External biofilm detachment at a fluid flow rate of 30 μl/h. (a)–(c) Local images of the biofilm in the porous medium at three different time points, with the orange boxes indicating the external detachment region. At 61.58, 62.83, and 62.92 h, heatmaps of the distribution of matrix-producing cells (d)–(f) and motile cells (g)–(i) are shown at the outlet of the porous medium, with colors representing gray values. (j) Biofilm coverage area as a function of time. (k) The mean fluorescence intensity of matrix-producing cells (blue curve) and motile cells (red curve) as a function of time.
FIG. 9.
(a)–(c) The time-lapse microscopic images of the biofilm in the porous medium at three time points. Orange boxes represent the internal detachment region, yellow boxes represent the internal non-detachment region, and blue boxes represent the external detachment region. Heatmaps of the distribution of matrix-producing cells (d)–(f) and motile cells (g)–(i) in the porous medium at 66.75, 69.25, and 70.75 h, with colors representing gray values. (j)–(l) The changes in the biofilm coverage area, mean fluorescence intensity of matrix-producing cells, and mean fluorescence intensity of motile cells over time. The regions of internal detachment, internal non-detachment, and external detachment are represented by the orange curve, yellow curve, and blue curve, respectively.
FIG. 10.
(a) The variation in the mean fluorescence intensity of phenotypes in the porous medium over time, with matrix-producing cells, motile cells, and spores represented by the blue curve, red curve, and yellow curve, respectively. (b)–(e) The time-lapse microscopy images of the biofilm at 61.58, 73, 84, and 96 h, as well as the distribution heatmap of matrix-producing cells, motile cells, and spores, with colors representing gray values.
D. Statistical analysis
To obtain data on the coverage area of biofilms and the average fluorescence intensity of phenotypes, we adjust the grayscale threshold to a suitable level in ImageJ and sequentially segment the images with an interval of 2 grayscale values. We collect three sets of data, calculate their means, and standard deviations. In the velocity field obtained from PIV analysis, we remove some oversized outliers by selecting velocity limits and then calculate the average velocity and correlation coefficient within the selected area.
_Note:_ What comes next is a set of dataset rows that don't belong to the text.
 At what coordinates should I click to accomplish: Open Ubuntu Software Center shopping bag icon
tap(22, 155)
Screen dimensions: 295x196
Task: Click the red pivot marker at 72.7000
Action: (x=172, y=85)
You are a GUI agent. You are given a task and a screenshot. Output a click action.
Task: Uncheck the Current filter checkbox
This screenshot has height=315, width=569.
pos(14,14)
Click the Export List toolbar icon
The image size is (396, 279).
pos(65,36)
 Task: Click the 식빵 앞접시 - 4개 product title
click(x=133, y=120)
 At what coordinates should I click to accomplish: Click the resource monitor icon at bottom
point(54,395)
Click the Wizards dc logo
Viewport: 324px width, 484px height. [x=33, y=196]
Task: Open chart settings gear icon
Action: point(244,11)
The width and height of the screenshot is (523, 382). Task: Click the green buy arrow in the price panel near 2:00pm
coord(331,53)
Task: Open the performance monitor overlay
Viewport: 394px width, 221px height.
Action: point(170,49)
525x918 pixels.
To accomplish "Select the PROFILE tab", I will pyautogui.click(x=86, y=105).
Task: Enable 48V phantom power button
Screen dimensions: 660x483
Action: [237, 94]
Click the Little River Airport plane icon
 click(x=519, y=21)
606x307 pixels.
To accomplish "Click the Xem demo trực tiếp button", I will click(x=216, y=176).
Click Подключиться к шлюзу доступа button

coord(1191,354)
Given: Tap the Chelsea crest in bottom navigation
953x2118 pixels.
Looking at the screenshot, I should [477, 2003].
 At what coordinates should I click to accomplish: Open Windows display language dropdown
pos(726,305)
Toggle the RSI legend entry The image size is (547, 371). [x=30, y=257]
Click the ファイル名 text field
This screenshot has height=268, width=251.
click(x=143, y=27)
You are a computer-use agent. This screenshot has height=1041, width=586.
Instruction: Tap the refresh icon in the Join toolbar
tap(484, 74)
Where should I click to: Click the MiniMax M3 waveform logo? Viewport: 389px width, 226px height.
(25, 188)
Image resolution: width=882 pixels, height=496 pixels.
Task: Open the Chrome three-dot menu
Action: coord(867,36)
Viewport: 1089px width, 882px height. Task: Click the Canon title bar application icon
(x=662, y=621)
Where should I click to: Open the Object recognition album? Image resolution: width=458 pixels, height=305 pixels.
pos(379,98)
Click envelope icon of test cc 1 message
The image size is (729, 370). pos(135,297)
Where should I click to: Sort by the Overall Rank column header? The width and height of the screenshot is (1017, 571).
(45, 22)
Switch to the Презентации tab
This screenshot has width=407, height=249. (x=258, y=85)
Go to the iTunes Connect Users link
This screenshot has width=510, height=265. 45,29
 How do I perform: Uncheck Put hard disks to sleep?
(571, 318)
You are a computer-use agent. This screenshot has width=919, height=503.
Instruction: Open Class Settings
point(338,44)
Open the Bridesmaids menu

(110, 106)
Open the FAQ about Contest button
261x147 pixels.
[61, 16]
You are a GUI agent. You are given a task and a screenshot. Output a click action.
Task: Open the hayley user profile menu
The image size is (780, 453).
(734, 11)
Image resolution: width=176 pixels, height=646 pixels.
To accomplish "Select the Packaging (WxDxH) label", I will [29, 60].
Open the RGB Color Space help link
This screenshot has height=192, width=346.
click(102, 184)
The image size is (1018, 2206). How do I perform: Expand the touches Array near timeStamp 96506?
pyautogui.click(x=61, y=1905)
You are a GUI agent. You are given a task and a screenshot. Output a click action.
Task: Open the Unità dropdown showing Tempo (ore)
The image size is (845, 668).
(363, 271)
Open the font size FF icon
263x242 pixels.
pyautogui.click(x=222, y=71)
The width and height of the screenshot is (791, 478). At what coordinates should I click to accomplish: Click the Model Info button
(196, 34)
III. RESULTS AND DISCUSSIONS
A. Different forms of biofilm detachment
We create a schematic diagram to better understand the internal and external detachment, as shown in Fig. 2. The internal detachment of the biofilm occurring far from the boundary of the flow path leads to the formation of the new flow path, while the external detachment occurring at the boundary of the flow path leads to the widening of the flow path. We calculate the distances h between the areas where internal detachment occurs at different times and the boundary of the previous flow path, which are 270(44.17 h), 380 (61.58 h), and 430 μm (56.25 h), respectively. Obviously, this is not a fixed value.
FIG. 2.
Schematic diagram of internal and external detachments. The distance between the internal detachment area and the boundary of the flow path is h.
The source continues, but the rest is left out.